L’argument : Arbor, 13 ans, et son meilleur ami Swifty habitent un quartier populaire de Bradford, au Nord de l’Angleterre. Renvoyés de l’école, les deux adolescents rencontrent Kitten, un ferrailleur du coin. Ils commencent à travailler pour lui, collectant toutes sortes de métaux usagés. Kitten organise de temps à autre des courses de chevaux clandestines. Swifty éprouve une grande tendresse pour les chevaux et a un véritable don pour les diriger, ce qui n’échappe pas au ferrailleur. Arbor, en guerre contre la terre entière, se dispute les faveurs de Kitten, en lui rapportant toujours plus de métaux, au risque de se mettre en danger. L’amitié des deux garçons saura-t-elle résister au Géant Égoïste ?
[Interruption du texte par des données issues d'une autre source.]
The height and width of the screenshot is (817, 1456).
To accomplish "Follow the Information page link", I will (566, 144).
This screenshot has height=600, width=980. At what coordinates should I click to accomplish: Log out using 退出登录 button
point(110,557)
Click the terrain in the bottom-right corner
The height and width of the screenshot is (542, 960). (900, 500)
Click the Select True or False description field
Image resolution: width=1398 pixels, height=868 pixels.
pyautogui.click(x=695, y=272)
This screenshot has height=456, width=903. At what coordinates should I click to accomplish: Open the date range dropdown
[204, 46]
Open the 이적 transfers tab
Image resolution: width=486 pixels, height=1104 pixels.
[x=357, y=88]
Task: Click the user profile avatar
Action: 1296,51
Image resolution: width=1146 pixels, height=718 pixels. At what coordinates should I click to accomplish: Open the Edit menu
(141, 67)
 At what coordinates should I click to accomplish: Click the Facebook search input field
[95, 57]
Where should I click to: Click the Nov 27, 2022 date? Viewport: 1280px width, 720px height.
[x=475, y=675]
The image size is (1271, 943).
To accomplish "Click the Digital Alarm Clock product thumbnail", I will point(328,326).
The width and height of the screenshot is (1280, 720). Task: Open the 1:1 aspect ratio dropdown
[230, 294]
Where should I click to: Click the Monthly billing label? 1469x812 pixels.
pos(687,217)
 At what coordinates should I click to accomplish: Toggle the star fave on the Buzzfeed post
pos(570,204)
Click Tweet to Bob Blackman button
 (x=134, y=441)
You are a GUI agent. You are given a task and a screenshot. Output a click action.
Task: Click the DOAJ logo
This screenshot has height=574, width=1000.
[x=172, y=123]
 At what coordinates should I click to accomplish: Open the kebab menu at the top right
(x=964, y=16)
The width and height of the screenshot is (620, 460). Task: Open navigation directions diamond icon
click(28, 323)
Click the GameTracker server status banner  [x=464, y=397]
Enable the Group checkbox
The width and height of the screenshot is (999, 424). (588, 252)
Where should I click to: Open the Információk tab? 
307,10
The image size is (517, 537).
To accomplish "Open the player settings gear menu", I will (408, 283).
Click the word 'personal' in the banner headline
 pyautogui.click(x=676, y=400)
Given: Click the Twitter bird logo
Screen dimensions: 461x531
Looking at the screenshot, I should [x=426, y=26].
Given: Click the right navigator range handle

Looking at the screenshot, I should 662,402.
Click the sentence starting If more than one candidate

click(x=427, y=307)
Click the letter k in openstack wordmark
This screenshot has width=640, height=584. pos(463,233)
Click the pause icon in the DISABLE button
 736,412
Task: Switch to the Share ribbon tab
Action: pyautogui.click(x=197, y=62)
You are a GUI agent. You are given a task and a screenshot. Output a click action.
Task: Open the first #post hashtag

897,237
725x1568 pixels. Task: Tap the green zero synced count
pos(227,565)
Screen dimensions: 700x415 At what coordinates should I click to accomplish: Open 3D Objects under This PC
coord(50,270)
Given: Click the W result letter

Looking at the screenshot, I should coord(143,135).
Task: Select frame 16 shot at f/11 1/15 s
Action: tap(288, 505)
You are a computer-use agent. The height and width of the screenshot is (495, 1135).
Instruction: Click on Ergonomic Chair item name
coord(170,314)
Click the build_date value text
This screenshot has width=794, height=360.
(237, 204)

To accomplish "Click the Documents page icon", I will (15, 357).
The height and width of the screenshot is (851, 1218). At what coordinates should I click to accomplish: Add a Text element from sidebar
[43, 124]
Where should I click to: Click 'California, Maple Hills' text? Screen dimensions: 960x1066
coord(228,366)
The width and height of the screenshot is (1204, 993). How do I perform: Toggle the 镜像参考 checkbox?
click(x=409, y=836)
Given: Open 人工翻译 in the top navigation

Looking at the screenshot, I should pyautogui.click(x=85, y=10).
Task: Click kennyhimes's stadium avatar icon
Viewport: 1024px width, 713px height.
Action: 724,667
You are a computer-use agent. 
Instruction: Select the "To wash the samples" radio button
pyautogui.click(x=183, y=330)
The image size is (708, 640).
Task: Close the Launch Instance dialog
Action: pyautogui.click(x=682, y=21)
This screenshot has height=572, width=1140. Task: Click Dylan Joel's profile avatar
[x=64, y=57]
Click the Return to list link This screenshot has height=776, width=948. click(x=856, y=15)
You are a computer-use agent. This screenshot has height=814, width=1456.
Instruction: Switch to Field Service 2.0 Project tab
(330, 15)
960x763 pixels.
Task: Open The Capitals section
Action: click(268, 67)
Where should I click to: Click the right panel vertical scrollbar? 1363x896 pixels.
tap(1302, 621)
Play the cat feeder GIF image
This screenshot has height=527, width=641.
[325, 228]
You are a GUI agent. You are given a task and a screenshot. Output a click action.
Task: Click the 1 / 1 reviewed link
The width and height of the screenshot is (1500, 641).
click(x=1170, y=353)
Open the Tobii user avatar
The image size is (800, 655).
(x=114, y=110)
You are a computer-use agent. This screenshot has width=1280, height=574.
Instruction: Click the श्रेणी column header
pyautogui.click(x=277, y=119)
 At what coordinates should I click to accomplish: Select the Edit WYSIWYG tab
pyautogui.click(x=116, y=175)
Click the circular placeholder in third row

Notre avis : Avant tout chose, ne croyez pas tout ce que cherche à vous dire un résumé officiel. Si Kitten, le ferrailleur salaud, pourrait bien être l’une des quelques clés dispensées par Clio Barnard pour nous aider à percer le mystère de son titre, il n’est certainement pas l’incarnation du géant égoïste, ou en tout cas pas la seule. Film naturaliste aux arômes grands-bretons, cette adaptation d’une nouvelle de Wilde joue sur la récurrence de ses motifs ou le poids de sa métaphore pour accompagner le spectateur dans la quête de son propre sens, et porter à bout d’allégorie – bien au-dessus d’un environnement pourtant pesant - l’universalité de sa fable. Clé sans serrure censée combler les trous savamment creusés de son texte, le géant égoïste pourrait tout aussi bien désigner un système social vicié, une des centrales électriques au pied de laquelle se jouent les scènes-clés du film, l’ogre christique Swifty vu par Arbor, ou même Arbor lui-même, gnome volcanique grossi par ses torrents d’énergie noire. Bref, le premier long de l’anglaise au prénom automobile - alimenté par une narration simple mais un monde d’interprétations - est l’heureuse antithèse de 80% des drames contemporains. Joie.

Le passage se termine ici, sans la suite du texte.